Certains Etats externalisent le traitement des données sans aucune restriction concernant leur utilisation ou leur confidentialité. L’accès à ces informations personnelles et leur divulgation peut se produire pendant des décennies et suivre les enfants loin au cours de leur vie adulte.

« Ne pas aborder ces questions pourrait avoir des conséquences catastrophiques pour le respect de la vie privée », a déclaré le professeur Joel Reidenberg, directeur-fondateur du CLIP. « Nous ne contestons pas la légitimité de la collecte des données – elle permet de responsabiliser les établissements d’enseignement – mais nous exhortons le Congrès et les fonctionnaires : il faut rapidement prendre des mesures pour s’assurer que les données sont collectées et enregistrées correctement, et utilisées conformément aux lois et aux principes concernant la confidentialité. » [...]

Le CLIP a lancé cette étude en 2008 en raison de la mise en place par différentes administrations de l’Education de bases de données longitudinales permettant de suivre la progression des élèves au fil du temps. Cette évolution a été accompagnée d’une tendance à uniformiser les systèmes de collecte de données afin de permettre l’interopérabilité. [...]
Des extensions de ces systèmes sont envisagées de façon à y inclure des informations allant du domaine médical prénatal jusqu’à l’emploi, le secteur militaire, et un dossier criminel.

L’étude fait plusieurs recommandations afin d’accroître la protection des données personnelles, la transparence et la responsabilité des bases de données :

  • Au niveau de l’Etat les données devraient être rendues anonymes par l’utilisation d’architectures "dual-database". [...]
  • La collecte d’informations par l’Etat devrait être réduite au minimum et plus spécifiquement liée à un audit ou à des fins d’évaluation.
  • Une politique claire d’effacement des données doit être mise en place et rendue obligatoire.
  • Le département de l’éducation de chaque Etat devrait disposer d’un responsable de la protection des données personnelles qui rendrait compte publiquement de l’impact sur la vie privée de l’existence de programmes de base de données, les propositions et les contrats des fournisseurs.

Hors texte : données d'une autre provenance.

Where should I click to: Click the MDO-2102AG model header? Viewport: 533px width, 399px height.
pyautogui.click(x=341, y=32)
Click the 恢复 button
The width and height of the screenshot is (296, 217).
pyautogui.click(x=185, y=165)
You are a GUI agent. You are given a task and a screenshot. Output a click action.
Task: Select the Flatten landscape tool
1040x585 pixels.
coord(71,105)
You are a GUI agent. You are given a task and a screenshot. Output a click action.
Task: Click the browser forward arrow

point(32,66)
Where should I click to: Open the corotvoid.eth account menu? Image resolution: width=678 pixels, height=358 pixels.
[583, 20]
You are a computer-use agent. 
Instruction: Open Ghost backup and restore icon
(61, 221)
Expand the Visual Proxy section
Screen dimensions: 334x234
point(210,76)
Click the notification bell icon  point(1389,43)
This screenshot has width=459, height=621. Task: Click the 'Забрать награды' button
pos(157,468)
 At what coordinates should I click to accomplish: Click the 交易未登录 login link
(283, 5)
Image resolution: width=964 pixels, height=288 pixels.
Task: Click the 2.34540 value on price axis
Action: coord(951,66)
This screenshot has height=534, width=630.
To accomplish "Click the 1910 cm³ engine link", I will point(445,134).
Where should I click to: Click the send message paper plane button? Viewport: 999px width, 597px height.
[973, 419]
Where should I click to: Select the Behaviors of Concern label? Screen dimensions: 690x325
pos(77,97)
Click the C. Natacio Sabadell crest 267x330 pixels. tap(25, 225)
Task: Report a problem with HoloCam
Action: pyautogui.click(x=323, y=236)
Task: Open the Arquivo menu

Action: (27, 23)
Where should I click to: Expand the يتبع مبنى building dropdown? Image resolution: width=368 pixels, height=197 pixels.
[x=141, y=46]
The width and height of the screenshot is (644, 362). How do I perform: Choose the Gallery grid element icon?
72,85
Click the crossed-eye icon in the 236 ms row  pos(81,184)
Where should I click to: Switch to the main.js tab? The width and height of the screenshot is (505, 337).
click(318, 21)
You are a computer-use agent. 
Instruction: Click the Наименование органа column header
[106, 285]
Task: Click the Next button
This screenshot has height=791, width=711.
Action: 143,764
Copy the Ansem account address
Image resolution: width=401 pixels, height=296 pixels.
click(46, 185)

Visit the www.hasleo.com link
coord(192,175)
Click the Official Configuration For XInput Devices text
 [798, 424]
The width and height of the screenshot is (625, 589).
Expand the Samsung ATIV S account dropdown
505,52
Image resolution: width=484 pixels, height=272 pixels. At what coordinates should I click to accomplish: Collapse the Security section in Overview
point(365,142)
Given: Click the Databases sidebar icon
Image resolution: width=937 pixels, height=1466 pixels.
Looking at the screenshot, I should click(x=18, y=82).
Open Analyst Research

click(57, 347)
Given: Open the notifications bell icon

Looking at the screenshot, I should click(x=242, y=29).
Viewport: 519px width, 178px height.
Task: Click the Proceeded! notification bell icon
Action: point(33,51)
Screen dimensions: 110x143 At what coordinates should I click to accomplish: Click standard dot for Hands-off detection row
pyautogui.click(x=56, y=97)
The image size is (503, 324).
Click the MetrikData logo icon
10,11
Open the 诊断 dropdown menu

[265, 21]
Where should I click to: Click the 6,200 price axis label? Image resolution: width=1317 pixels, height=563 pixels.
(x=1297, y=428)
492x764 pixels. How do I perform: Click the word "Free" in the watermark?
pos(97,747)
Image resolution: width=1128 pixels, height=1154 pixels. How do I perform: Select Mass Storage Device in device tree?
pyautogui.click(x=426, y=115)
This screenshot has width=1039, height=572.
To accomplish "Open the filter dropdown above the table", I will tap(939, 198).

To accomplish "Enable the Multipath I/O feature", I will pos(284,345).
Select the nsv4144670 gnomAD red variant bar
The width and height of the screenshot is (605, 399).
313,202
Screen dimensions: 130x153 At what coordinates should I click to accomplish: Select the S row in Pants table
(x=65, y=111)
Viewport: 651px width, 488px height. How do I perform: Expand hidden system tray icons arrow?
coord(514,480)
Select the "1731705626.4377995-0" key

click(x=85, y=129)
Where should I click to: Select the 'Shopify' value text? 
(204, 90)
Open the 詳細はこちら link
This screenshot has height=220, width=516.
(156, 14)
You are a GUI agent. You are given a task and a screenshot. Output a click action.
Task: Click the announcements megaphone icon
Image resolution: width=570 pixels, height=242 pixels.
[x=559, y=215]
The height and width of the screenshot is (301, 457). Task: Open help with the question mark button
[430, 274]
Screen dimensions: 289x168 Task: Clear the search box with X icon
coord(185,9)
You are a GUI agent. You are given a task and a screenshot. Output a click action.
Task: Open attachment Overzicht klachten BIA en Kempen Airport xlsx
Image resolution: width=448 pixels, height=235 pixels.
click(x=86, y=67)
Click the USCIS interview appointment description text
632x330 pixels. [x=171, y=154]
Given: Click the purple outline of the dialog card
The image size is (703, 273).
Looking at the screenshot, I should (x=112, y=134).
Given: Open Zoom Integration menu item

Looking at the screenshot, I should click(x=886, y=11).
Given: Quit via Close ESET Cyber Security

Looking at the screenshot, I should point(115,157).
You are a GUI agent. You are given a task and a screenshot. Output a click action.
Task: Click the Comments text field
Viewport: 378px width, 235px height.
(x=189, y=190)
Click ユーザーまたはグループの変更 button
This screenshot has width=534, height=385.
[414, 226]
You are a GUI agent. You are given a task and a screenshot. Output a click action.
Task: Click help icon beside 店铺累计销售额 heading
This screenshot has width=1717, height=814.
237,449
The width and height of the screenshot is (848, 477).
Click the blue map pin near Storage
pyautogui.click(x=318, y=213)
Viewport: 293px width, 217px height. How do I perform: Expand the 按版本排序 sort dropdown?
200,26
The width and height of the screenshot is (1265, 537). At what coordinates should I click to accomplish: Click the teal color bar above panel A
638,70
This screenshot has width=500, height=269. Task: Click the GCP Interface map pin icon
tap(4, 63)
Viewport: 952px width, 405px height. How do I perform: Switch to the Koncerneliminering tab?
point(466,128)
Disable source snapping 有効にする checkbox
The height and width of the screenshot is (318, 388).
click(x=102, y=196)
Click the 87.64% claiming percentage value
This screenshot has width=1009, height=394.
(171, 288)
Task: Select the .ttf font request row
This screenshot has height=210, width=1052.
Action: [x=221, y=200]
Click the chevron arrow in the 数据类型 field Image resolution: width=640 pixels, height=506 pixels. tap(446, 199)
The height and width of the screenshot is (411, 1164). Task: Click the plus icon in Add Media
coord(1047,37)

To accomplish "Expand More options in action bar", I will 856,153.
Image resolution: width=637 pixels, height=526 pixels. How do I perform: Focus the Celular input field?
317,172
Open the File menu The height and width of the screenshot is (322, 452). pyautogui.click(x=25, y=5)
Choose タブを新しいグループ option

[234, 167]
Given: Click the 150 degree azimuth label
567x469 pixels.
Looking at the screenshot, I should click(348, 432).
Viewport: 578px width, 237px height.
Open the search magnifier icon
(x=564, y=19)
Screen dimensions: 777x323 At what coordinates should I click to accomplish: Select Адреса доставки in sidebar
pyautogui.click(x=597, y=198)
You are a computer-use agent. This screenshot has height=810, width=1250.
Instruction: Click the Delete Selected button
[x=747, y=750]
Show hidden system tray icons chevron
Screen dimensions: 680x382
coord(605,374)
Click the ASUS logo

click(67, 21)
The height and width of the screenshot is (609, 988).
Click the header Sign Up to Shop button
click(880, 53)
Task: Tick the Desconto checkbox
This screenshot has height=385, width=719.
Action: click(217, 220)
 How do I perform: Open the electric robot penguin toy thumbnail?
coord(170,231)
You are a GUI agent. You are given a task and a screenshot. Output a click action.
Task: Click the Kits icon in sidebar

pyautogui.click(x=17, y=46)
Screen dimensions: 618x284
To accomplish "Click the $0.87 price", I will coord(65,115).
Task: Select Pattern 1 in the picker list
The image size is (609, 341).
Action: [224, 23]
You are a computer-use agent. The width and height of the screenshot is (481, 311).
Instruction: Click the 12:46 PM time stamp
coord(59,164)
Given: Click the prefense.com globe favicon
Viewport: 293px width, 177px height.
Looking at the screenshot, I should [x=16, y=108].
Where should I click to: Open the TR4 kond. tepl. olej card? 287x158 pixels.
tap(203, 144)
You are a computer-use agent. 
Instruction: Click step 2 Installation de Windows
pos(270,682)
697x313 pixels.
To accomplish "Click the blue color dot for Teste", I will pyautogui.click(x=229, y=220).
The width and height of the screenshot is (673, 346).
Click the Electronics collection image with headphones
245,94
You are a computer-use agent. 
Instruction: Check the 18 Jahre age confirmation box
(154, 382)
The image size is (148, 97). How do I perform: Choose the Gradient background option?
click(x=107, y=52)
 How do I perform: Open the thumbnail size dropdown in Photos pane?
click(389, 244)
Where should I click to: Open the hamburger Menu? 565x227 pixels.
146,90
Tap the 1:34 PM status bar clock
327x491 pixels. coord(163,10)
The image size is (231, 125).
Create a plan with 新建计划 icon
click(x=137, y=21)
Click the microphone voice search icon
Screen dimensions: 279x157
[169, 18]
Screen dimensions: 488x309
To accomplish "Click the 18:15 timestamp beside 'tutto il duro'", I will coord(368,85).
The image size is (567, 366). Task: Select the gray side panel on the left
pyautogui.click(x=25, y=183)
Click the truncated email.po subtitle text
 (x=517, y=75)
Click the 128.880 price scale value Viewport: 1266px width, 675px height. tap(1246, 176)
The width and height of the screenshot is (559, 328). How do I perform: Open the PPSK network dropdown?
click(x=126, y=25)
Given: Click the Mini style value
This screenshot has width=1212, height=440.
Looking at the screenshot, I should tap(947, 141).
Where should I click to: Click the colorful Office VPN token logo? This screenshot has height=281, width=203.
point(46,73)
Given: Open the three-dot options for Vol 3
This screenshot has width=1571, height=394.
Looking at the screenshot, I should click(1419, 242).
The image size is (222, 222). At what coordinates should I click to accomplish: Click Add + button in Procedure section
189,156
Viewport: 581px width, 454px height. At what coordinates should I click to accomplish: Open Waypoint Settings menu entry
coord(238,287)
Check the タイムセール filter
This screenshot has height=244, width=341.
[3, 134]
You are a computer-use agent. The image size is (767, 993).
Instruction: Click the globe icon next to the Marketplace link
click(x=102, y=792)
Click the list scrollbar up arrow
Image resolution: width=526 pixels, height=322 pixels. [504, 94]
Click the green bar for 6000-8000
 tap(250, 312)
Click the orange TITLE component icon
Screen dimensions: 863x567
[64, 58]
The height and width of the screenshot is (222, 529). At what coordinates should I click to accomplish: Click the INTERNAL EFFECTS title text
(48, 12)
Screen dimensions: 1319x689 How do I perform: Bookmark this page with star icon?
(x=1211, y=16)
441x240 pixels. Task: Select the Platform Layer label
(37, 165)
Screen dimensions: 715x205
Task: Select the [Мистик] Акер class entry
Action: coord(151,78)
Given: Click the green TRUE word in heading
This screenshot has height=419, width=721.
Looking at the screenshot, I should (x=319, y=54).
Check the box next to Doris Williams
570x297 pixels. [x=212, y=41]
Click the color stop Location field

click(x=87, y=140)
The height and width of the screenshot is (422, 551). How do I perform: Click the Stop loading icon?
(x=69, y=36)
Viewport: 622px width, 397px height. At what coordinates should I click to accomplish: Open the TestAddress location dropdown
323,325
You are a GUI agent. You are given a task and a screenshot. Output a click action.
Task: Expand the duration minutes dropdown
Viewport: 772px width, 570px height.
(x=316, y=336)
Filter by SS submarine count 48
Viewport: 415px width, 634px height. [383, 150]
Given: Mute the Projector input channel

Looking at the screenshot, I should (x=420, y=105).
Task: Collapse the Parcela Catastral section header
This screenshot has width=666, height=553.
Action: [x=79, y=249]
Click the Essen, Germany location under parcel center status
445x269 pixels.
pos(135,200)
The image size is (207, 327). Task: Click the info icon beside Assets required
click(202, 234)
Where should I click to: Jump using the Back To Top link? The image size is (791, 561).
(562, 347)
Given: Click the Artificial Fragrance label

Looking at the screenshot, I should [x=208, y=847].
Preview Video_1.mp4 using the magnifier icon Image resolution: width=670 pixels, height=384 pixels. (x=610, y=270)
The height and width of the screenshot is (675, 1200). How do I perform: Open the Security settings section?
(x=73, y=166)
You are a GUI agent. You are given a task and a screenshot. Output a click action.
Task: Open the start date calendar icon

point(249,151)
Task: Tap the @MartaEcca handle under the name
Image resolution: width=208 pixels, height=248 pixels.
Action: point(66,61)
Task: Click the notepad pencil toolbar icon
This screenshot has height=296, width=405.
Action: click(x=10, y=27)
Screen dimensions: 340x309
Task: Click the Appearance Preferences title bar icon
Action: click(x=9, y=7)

Le rapport complet est disponible ici.

P.-S.

Lectures :

Notes

[1Les élèves considérés dans cette page sont habituellement désignés par l’expression “K-12” (“kay twelve”), appellation nord-américaine pour l’enseignement aux niveaux primaire et secondaire. C’est une contraction de Kindergarten (enfants de 5 à 6 ans) au 12e degré (en général à 17 ou 18 ans), les premier et dernier degrés de ces niveaux d’enseignement aux États-Unis, au Canada anglophone et en Australie.

[3Traduction partielle par LDH Toulon de la présentation par l’université Fordham : CLIP Study Finds Privacy of Nation’s School Children at Risk.

[4Data warehouse – “entrepôt de données” – désigne une base de données utilisée pour collecter et stocker de manière définitive des informations provenant d’autres bases de données.